One of Jane Caldwell’s college professors described her as being “grindingly thorough.” According to Jane, the professor didn’t mean it as a compliment, but Jane has found her perceptive tenacity has been one of her greatest resources in life. 

Not only did it help her secure a career as a college professor, but it led her to start her own business, The Rowdy Ladybug. And ultimately doing what no one else has done. 

Jane’s inquisitive mind loves solving problems and facing challenges head-on. She thrives when she can fall down a rabbit hole, think outside the box, and create something entirely one-of-a-kind. Jane has what we call the mind of an entrepreneur.  

After several years in academia, Jane had her daughter and decided to become a stay-at-home-mom, but her brain wanted to work on something and solve problems.  

Jane watched how her daughter pulled at seams and changed her clothes several times throughout the day, and she saw a lack of durable children’s costumes in the market. 

After seeing a gap in the market, Jane took it upon herself to fill it by researching and analyzing how to make costumes that not only withstand children but allows them to use their imagination and think outside the box. 

She wanted to make something that no one else had even thought to make.

Jane began by making costumes for her daughters, then making towels and custom costumes for her friend’s children. Not only that, she put her innovator hat on and found ways that one costume could be made into several different outfits. To save parents time and energy from cleaning up a pile of costumes and give them more storage space. 

Her business began to grow gradually, especially once friends and customers began saying how shocked they were that her creations had lasted for years. YEARS! No kids’ clothing or materials these days are durable enough to last one year.

Jane began seeing traction, she raised her prices, began selling online, and The Rowdy Ladybug was born. 

Jane is dynamic, confident, and incredibly intelligent. She’s different from others in a way that’s her superpower and lead her to create a business out of imagination.

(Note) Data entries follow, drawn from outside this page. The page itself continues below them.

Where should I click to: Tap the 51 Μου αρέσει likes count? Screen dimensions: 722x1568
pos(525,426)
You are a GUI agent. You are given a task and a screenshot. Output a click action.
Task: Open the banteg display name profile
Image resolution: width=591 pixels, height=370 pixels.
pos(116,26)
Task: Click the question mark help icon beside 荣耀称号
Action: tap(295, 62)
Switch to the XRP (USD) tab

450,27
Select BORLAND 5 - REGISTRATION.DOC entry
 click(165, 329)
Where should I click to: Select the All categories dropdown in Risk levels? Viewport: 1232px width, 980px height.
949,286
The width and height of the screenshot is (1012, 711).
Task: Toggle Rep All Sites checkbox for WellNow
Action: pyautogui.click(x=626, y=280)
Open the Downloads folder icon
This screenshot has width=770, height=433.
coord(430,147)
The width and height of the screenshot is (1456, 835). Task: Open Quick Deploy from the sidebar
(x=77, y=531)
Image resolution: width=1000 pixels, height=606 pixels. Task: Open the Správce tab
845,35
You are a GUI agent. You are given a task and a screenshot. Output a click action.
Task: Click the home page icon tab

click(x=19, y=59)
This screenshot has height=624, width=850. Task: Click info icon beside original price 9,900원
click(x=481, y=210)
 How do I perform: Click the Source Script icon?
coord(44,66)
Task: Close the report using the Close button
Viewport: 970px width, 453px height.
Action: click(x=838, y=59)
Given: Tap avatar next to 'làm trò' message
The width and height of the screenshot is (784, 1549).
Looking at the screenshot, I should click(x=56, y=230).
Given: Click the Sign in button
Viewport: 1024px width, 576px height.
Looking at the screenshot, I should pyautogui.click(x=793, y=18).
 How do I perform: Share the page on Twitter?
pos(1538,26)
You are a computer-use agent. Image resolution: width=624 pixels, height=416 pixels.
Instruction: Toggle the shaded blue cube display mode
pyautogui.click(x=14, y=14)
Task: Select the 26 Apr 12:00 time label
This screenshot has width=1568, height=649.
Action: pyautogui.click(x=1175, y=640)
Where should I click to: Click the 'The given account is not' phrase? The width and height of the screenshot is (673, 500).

I hope you enjoy this interview as much as I did!

Jane Caldwell The Rowdy Ladybug website screenshot

How did you get started making children’s costumes and accessories?

Jane: I got started on the business because I had a baby, and I’d been working as an adjunct professor. And it just really wasn’t sustainable. 

But when I was at home, I needed something to do. So I picked up an old sewing hobby, and the business followed after a couple of years.

I started off making things that friends asked me for. “Hey, my toddler is exploding out of their infant bath towel. Could you make something?” Or, “My daughter’s having a birthday party, and the theme is superheroes, and we’re going bowling. Could you make something we could have as a party favor?” That’s how superhero capes got started.

I think some of it is I’ve always loved making things. I love sewing, it’s very soothing. And I love dressing up and as an adult. 

Making costumes for kids, I kind of get that vicarious thrill of putting together something that’s going to be fun for someone.

Pretty early on, I realized I wanted to help small people out there dress up, and play make-believe daily, not just on Halloween. 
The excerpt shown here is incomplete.